_EXERCISE REQUIREMENTS_: The task here is to set down every line of the listing exactly.

_DATA FOR REVIEW_:
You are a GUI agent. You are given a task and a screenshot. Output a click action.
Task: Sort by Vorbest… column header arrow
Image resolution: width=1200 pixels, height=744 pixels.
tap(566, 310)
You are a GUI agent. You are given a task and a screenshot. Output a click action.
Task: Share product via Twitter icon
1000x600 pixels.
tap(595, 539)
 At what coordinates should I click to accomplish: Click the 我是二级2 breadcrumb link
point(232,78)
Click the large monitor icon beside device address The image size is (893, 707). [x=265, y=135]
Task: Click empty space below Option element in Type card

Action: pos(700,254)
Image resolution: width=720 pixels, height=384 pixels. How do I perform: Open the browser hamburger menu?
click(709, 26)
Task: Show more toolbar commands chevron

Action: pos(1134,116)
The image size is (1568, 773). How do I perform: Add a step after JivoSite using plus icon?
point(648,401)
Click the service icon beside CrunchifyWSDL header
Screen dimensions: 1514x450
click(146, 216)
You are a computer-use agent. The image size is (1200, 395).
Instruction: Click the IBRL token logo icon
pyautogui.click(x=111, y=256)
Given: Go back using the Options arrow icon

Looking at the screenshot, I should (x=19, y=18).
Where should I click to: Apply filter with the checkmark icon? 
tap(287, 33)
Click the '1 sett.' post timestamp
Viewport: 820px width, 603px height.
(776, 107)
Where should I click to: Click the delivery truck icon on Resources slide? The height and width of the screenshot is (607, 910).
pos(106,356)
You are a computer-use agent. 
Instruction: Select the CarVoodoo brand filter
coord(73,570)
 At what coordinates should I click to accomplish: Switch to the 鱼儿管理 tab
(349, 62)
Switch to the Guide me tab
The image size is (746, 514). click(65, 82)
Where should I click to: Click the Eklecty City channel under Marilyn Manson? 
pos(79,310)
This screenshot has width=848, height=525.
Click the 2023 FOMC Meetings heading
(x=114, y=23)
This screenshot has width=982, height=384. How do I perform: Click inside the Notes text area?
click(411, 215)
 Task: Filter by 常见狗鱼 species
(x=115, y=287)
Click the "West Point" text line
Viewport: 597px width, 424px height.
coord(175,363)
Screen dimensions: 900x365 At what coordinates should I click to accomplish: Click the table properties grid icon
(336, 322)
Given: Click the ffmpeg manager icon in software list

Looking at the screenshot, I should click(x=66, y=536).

_EXERCISE SOLUTION_:
You are a GUI agent. You are given a task and a screenshot. Output a click action.
Task: Sort by Vorbest… column header arrow
Image resolution: width=1200 pixels, height=744 pixels.
tap(566, 310)
You are a GUI agent. You are given a task and a screenshot. Output a click action.
Task: Share product via Twitter icon
1000x600 pixels.
tap(595, 539)
 At what coordinates should I click to accomplish: Click the 我是二级2 breadcrumb link
point(232,78)
Click the large monitor icon beside device address The image size is (893, 707). [x=265, y=135]
Task: Click empty space below Option element in Type card

Action: pos(700,254)
Image resolution: width=720 pixels, height=384 pixels. How do I perform: Open the browser hamburger menu?
click(709, 26)
Task: Show more toolbar commands chevron

Action: pos(1134,116)
The image size is (1568, 773). How do I perform: Add a step after JivoSite using plus icon?
point(648,401)
Click the service icon beside CrunchifyWSDL header
Screen dimensions: 1514x450
click(146, 216)
You are a computer-use agent. The image size is (1200, 395).
Instruction: Click the IBRL token logo icon
pyautogui.click(x=111, y=256)
Given: Go back using the Options arrow icon

Looking at the screenshot, I should (x=19, y=18).
Where should I click to: Apply filter with the checkmark icon? 
tap(287, 33)
Click the '1 sett.' post timestamp
Viewport: 820px width, 603px height.
(776, 107)
Where should I click to: Click the delivery truck icon on Resources slide? The height and width of the screenshot is (607, 910).
pos(106,356)
You are a computer-use agent. 
Instruction: Select the CarVoodoo brand filter
coord(73,570)
 At what coordinates should I click to accomplish: Switch to the 鱼儿管理 tab
(349, 62)
Switch to the Guide me tab
The image size is (746, 514). click(65, 82)
Where should I click to: Click the Eklecty City channel under Marilyn Manson? 
pos(79,310)
This screenshot has width=848, height=525.
Click the 2023 FOMC Meetings heading
(x=114, y=23)
This screenshot has width=982, height=384. How do I perform: Click inside the Notes text area?
click(411, 215)
 Task: Filter by 常见狗鱼 species
(x=115, y=287)
Click the "West Point" text line
Viewport: 597px width, 424px height.
coord(175,363)
Screen dimensions: 900x365 At what coordinates should I click to accomplish: Click the table properties grid icon
(336, 322)
Given: Click the ffmpeg manager icon in software list

Looking at the screenshot, I should click(x=66, y=536).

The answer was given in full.